[PAGE EXTRACT]
This pipeline performs the following tasks:
- Create an isolated environment for RNA-seq analysis
- Intallation and Reference Genomes
- Quality control on FastQ files (FastQC)
- Adapter Trim(Trim Galore)
- Alignment(STAR)
- QC reports for RNA-seq(RSeQC)
- Quantifying gene expression(HTSeq-count)
- RPKMs and TPM (using edgeR or StringTie)
- Differential expression analysis for standard designs (DESeq2)
- Visualization(R)
- Running the pipeline
- A bulk RNA-seq experiment is an RNA-seq assay in which the average library insert size is 200 base pairs.
- Experiments should have two or more replicates. Assays performed using EN-TEx samples may be exempted due to limited availability of experimental material.
[/PAGE EXTRACT]
[DATA SEGMENT]
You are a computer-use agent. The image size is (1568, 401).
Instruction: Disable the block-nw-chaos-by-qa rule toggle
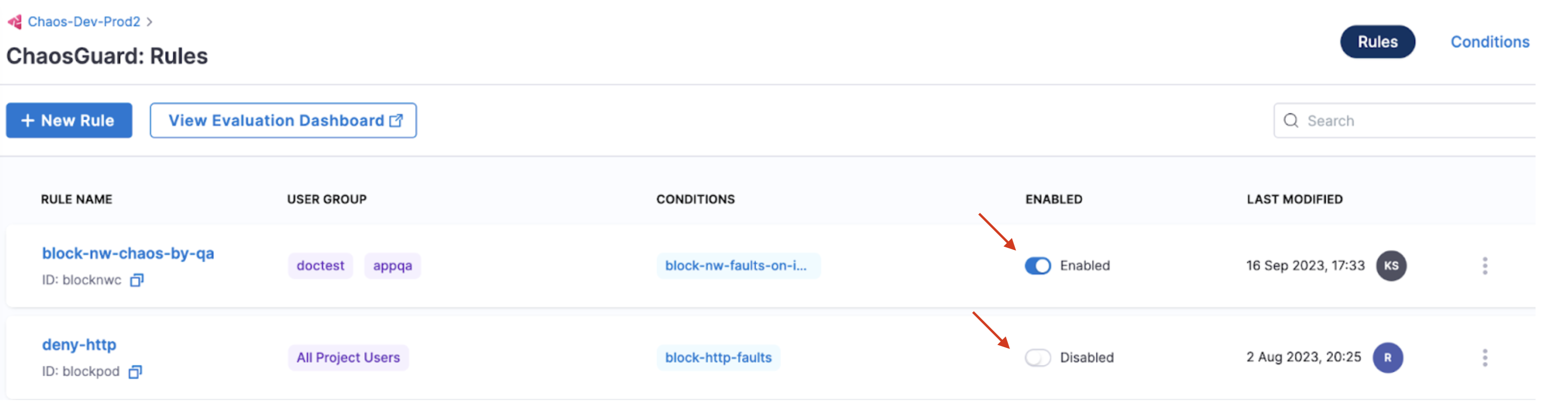[x=1037, y=266]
[/DATA SEGMENT]
### PROBLEMS AND TASKS
1. On the RNA-seq pipeline page, what average library insert size defines a bulk RNA-seq experiment?
2. Pick up the RNA-seq pipeline page after its final sentence and write a few more sentences in the same style.
The listing comes from a different source than the RNA-seq pipeline page.

### PER-TASK ANSWERS
1. 200 base pairs.

2.
- Each replicate should have 30 million aligned reads, although older projects aimed for 20 million reads. Best practices for ENCODE2 RNA-seq experiments have been outlined here.
- Replicate concordance: the gene level quantification should have a Spearman correlation of >0.9 between isogenic replicates and >0.8 between anisogenic replicates (i.e. replicates from different donors).
- Linux/Unix
- Python
- R
We uses the Miniconda3 package management system to harmonize all of the software packages. Use the following commands to install Minicoda3:
wget https://repo.continuum.io/miniconda/Miniconda3-latest-Linux-x86_64.sh
bash Miniconda3-latest-Linux-x86_64.sh
conda create -n rna-seq
conda activate rna-seq
Tools needed for this analysis are: R, samtools, FastQC, Trim Galore, STAR, RSeQC, stringtie, gffcompare, htseq-count.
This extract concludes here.